**WORK ORDER:** Filter the lines below, keeping each one that holds "Expand".

Saved data entries:
»»
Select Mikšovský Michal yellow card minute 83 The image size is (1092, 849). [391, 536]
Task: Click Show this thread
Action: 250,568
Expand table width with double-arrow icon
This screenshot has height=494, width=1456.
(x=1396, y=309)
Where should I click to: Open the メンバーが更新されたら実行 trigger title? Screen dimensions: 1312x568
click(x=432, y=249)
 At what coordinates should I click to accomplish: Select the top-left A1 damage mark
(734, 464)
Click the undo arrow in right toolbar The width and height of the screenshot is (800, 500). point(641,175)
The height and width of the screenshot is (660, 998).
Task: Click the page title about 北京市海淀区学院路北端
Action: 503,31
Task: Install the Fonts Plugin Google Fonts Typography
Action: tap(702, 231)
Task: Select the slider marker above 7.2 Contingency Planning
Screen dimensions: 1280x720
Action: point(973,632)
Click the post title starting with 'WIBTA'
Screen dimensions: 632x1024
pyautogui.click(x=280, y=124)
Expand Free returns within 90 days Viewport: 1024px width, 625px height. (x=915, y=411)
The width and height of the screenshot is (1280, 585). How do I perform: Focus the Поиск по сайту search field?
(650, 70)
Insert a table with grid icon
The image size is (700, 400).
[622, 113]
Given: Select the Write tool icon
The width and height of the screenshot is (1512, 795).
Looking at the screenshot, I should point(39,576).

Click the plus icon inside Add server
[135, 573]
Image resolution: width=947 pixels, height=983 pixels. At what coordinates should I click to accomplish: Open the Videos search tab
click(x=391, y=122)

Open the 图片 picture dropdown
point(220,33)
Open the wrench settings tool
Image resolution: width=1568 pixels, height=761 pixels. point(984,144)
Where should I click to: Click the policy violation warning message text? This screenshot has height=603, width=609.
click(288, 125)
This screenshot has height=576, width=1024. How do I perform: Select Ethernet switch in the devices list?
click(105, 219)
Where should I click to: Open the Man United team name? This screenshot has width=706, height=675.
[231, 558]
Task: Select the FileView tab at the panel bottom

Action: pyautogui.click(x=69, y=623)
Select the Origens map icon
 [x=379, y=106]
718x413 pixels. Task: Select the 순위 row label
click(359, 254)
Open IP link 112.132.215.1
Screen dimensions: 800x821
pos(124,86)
««
**OUTPUT OF THE TASK:**
Expand table width with double-arrow icon
Expand Free returns within 90 days Viewport: 1024px width, 625px height. (x=915, y=411)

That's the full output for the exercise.